I can use ai generated art and bullshit and say I used procreate and no one would know.
This ad reads like an ad for typewriters at the dawn of ms word. It’s just everything is happening 10x faster and it’s all much more tragic as humanity is losing much more here.
Back then, the work of painters had one among many functions: to preserve people's image. When photography arrived the market for painted portraits vanished.
Painters then went to do what photography couldn't do well: colorful landscapes, elegant distortions, etc. But, above all, they explored ways of looking at reality that the photography couldn't do: impressionism, expressionism, abstract art, cubism, etc.
I wonder what will artists do now. They'll need to create an art that AI can't create. Perhaps more interactive art, like video games?
Unless, there is some sort of "great filter" for all the AI technology, it will pretty much outdo every kind of human creativity and rush into customized highly tailored generated art.

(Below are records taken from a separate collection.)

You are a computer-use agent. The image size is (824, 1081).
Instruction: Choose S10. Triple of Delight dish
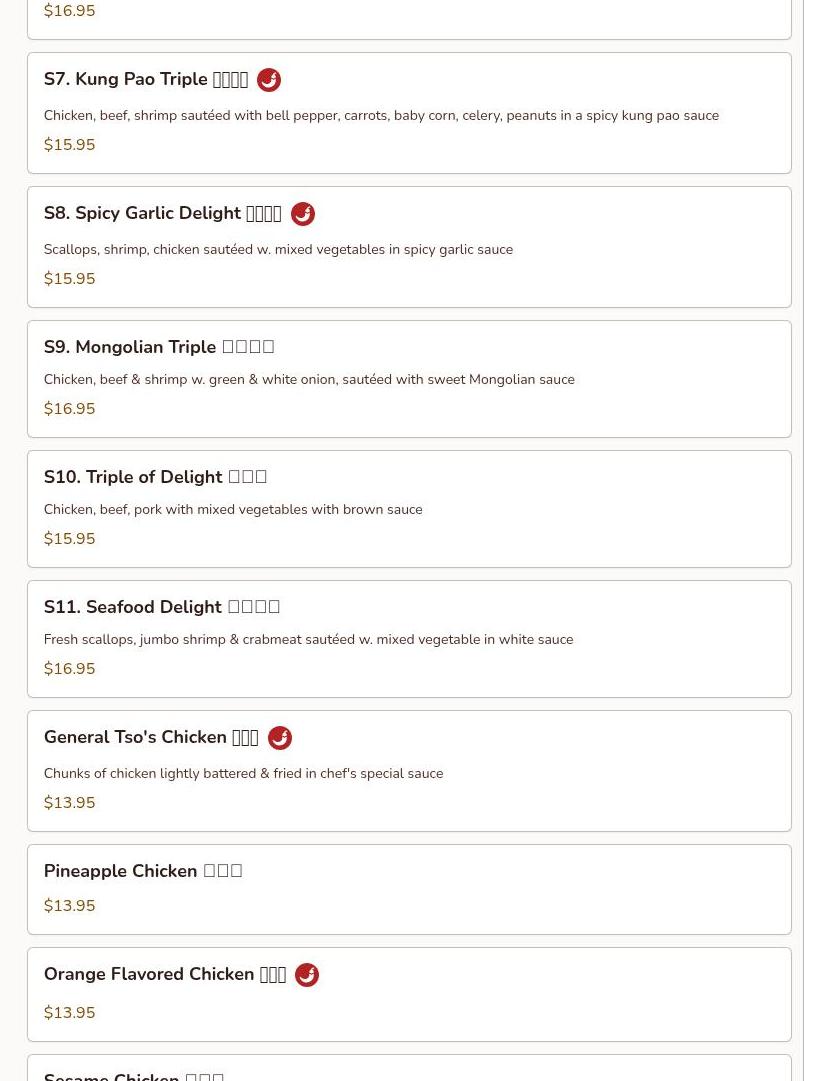click(155, 477)
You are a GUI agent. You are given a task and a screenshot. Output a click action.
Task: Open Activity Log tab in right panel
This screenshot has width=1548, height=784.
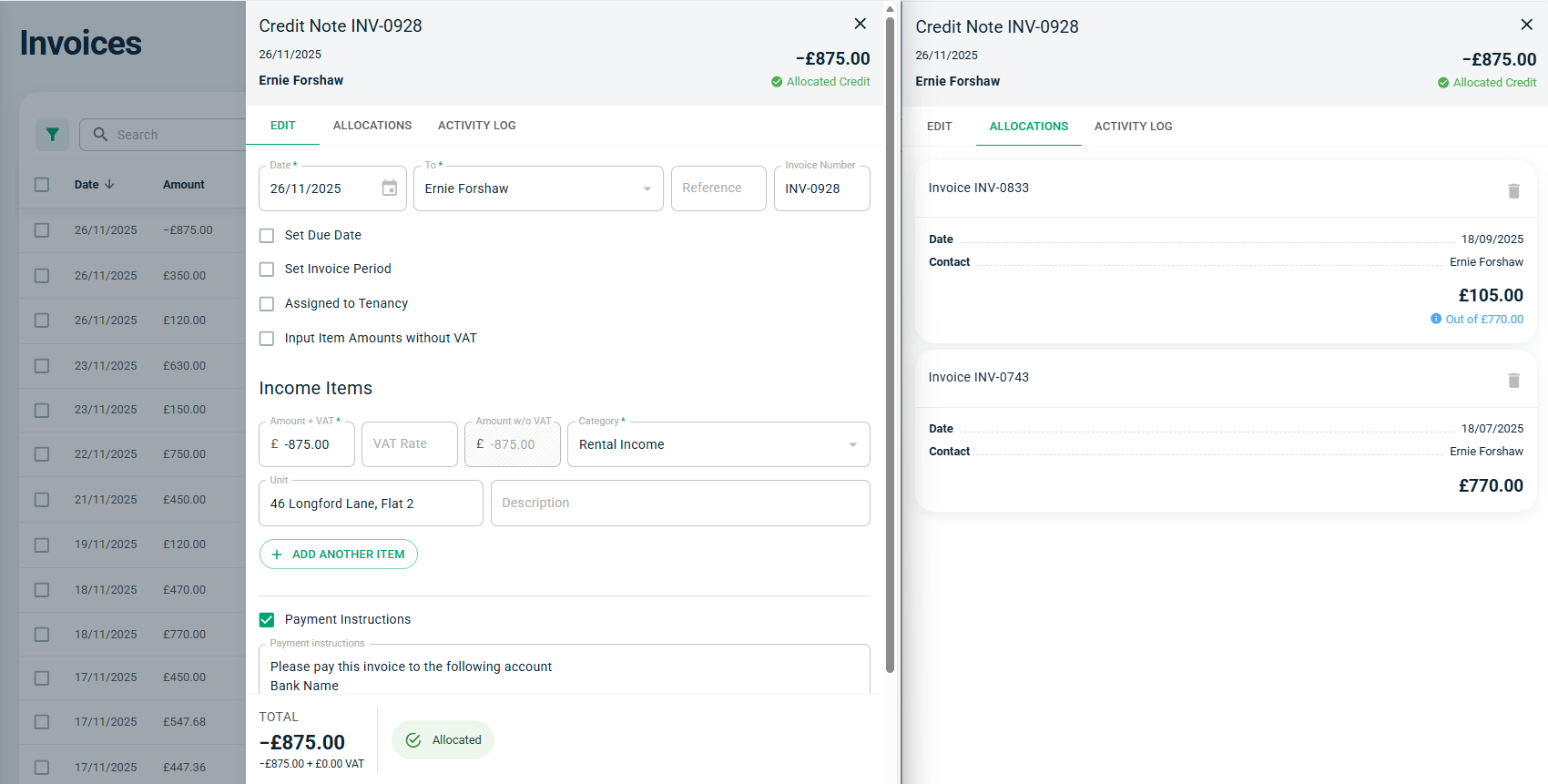click(x=1133, y=127)
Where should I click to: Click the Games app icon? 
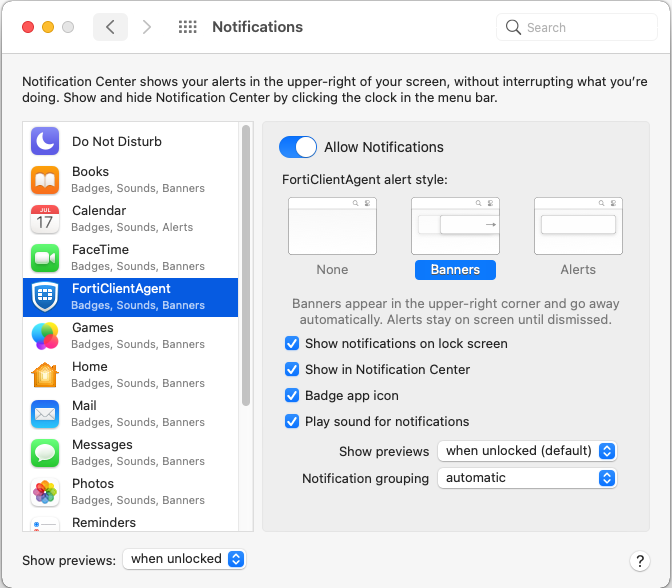coord(45,336)
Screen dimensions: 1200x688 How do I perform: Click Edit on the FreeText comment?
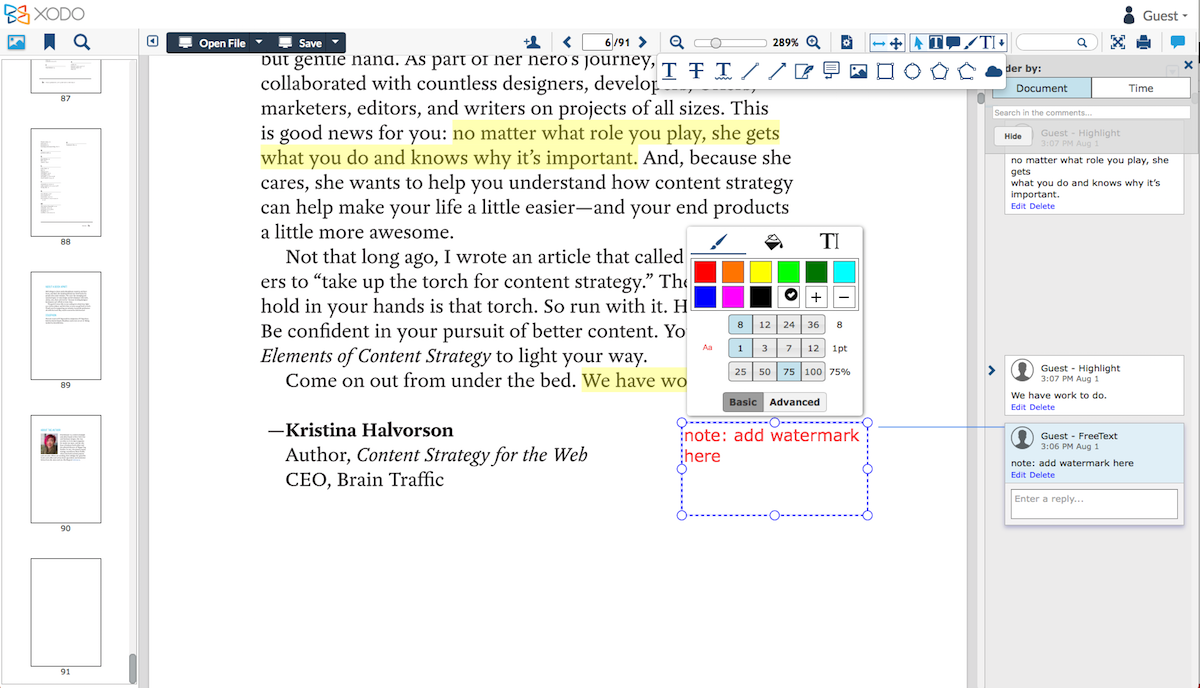point(1017,475)
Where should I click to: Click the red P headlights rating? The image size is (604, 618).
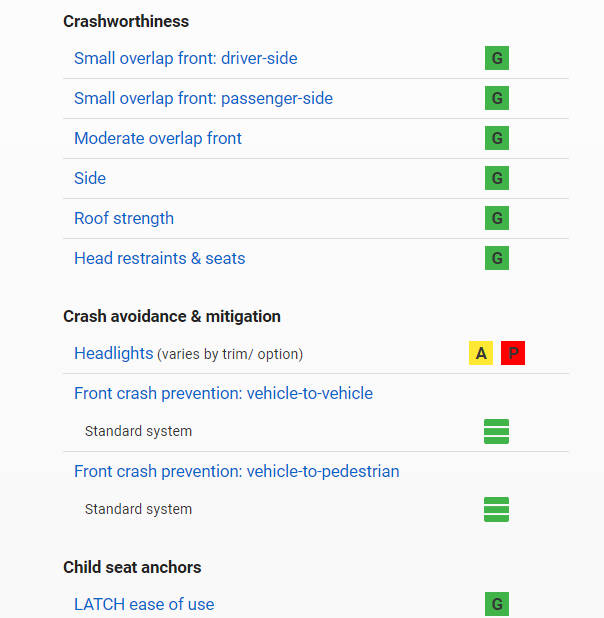tap(513, 353)
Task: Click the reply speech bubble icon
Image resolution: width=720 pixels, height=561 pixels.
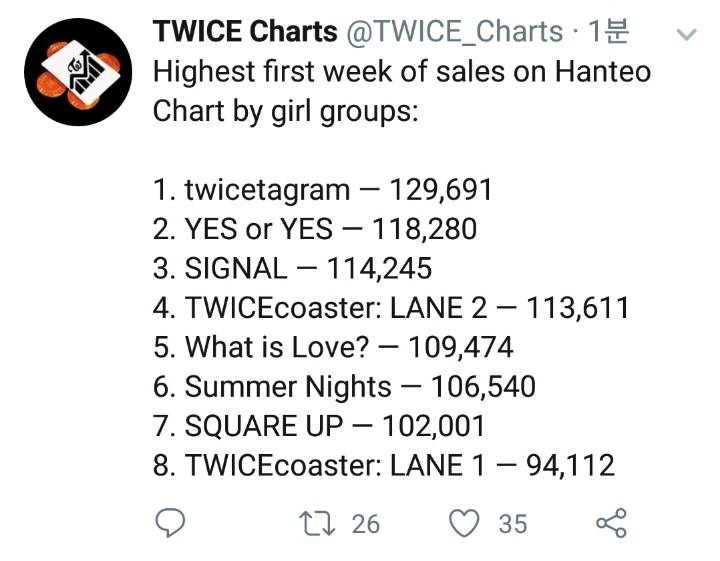Action: 172,522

Like you click the button and now you have 43243 new games just like one you finished couple of hours ago. Oh you are bored by having so much games? Let me drip feed you. Etc. Etc.
It's pretty much over.
You fell for it if you think this is ever going to happen.
Training these neural networks that I procreated is very fulfilling.
They already have intelligence beyond the best models from OpenAI, Anthropocene, and Google.
I definitely encourage everyone who can on here to procreate.
This is why business with any financial sense wouldn't pay an artist for artwork anymore because it will be far far more expensive and take longer... Mills which didn't change with the time, according to the guy I was talking to failed and all the workers lost their jobs anyway.
The good news here is that like during the industrial revolution, soon loads of unproductive work will be automated away – coders, artists, accountants, lawyers, etc. And like during the industrial revolution this will result in huge profit increases and competitive advantages for businesses which adopt quickly. This isn't something any company should be sitting on the fence about.
While it's unfortunate people will lose their jobs we should remember that humans are still uniquely qualified for work where human interaction is valued – like service work. It's really only the inefficient knowledge work that will be automated away by AI, like how inefficient factory work was automated and outsourced out of developed economies over the last century.
https://apps.apple.com/us/charts/ipad/top-paid-apps/36
Their target audience seems pretty happy with their decision.
Tired of this take. It's not virtuous nor is it based in deep principled thought, it's calculated. As are all such stances made by companies.
https://news.ycombinator.com/newsguidelines.html
HN doesn't have the kind of purity filter you are looking for.